**作業内容**:
1/ 本文で、アルファベット一文字を使って表された学校・町・病院の名前をすべて挙げること。
2/ 本文の「先日、S校同窓会名簿の49人」から「が亡くなっていたのだろうか。」までを書き写すこと。

=== 本文抜粋 ===

2008年12月2日火曜日

実母の転院と不審な出来事(母のアルバム④)

  先日、S校同窓会名簿の49人(母を除く)に喪中ハガキを送った。10枚が「宛所に尋ねあたらない」として返送された。地番が明確な人たちが多かった。返信のあった1人を除き、生存の可否は不明。
  S町内居住者は18人、その多くは地番が書かれていなかったが、その多くは配達された模様。S町の郵便局は、名前だけを見て配達できる昔ながらの温かさが残っているのだろう。ほほえましい限りである。
  ところで、なぜか母は、母校があったS町に建つW病院に入院したことを快く思っていなかった。ここは、終末期医療の病院のように見えるので、入院した後、まだ死にたくないと思ったのだろう。確かに、毎日、見舞いに行き、周りの入院患者さんの姿を目にするたびに、何か救いのないような寂しさが漂っていた。その死を迎えるまで、たびたび病室を替えられていたが、そのつど誰かが亡くなっていたのだろうか。
  転院前のK町の救急病院では、看護師さんに車椅子を押してもらいトイレに行っていた。私が見舞いに行ったときは、私が車椅子を押してトイレに連れて行くのが日課だった。トイレの中まで運び、パンツを下ろしてやると、「もう、そこまででいいから、外に行きなさい。外で待っとかないかんよ」と言う。「うん、分かっちょる」。終わったら、また病室まで押して戻る。自分ながら、よくこんなことができるものだと思っていた。

=== 提供データ ===

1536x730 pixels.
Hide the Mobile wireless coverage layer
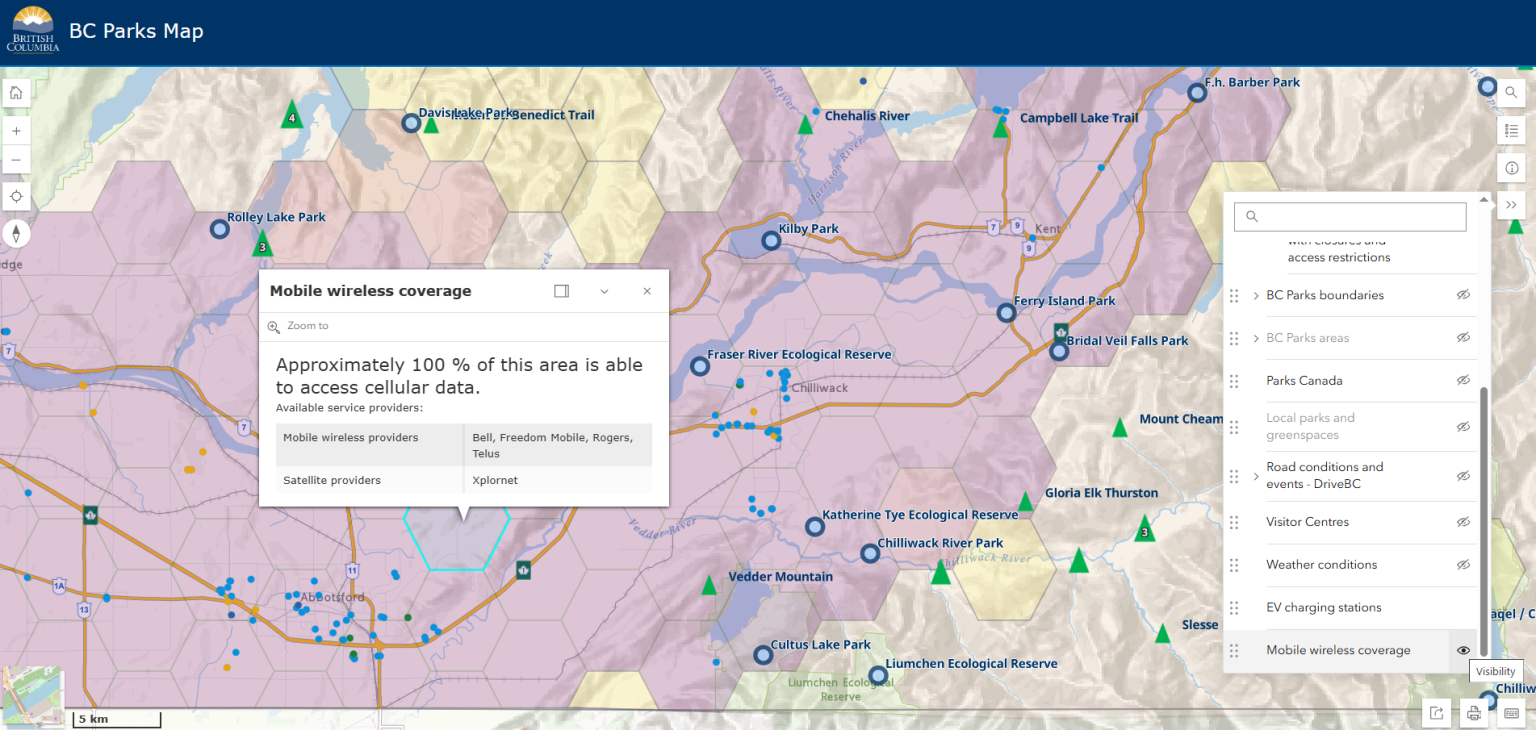(x=1463, y=649)
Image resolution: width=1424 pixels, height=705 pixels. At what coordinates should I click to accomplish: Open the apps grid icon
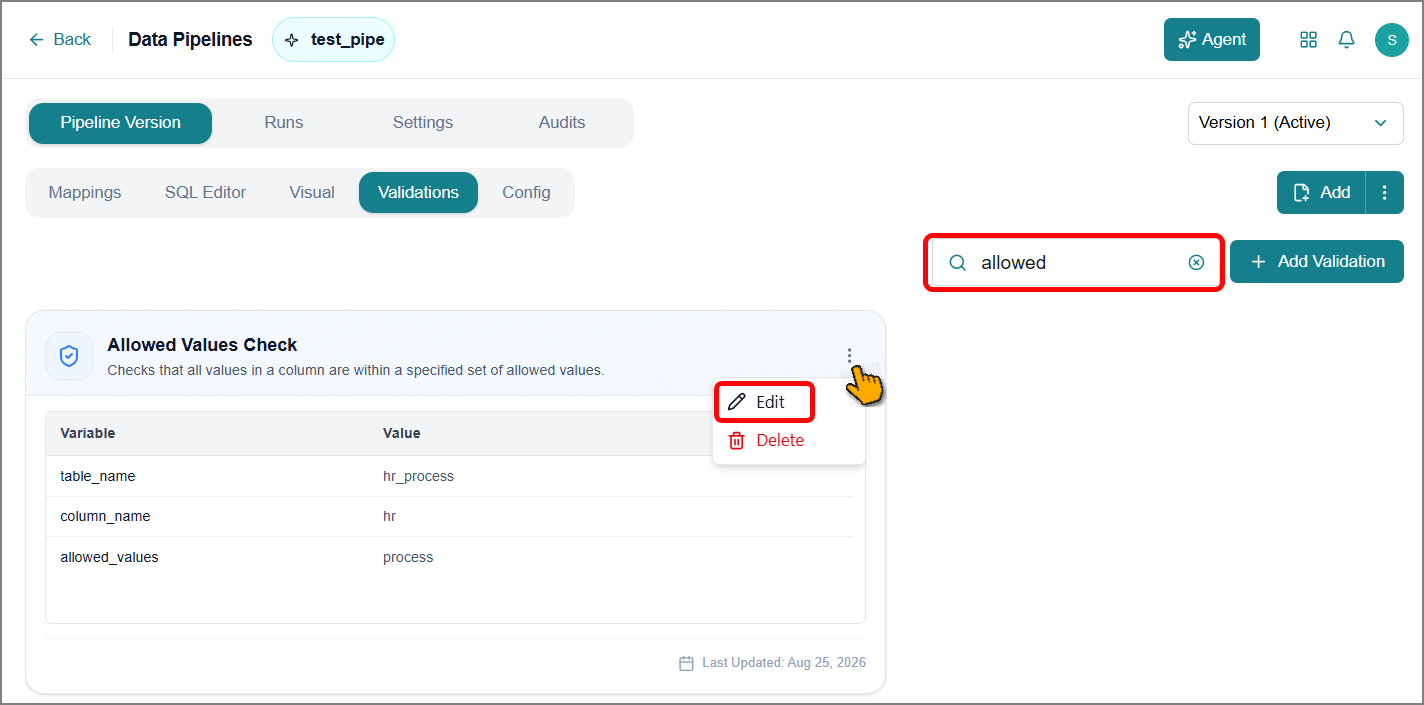1308,40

===

**各作業の解答**:
1/ S校、S町、W病院、K町

2/
先日、S校同窓会名簿の49人(母を除く)に喪中ハガキを送った。10枚が「宛所に尋ねあたらない」として返送された。地番が明確な人たちが多かった。返信のあった1人を除き、生存の可否は不明。
  S町内居住者は18人、その多くは地番が書かれていなかったが、その多くは配達された模様。S町の郵便局は、名前だけを見て配達できる昔ながらの温かさが残っているのだろう。ほほえましい限りである。
  ところで、なぜか母は、母校があったS町に建つW病院に入院したことを快く思っていなかった。ここは、終末期医療の病院のように見えるので、入院した後、まだ死にたくないと思ったのだろう。確かに、毎日、見舞いに行き、周りの入院患者さんの姿を目にするたびに、何か救いのないような寂しさが漂っていた。その死を迎えるまで、たびたび病室を替えられていたが、そのつど誰かが亡くなっていたのだろうか。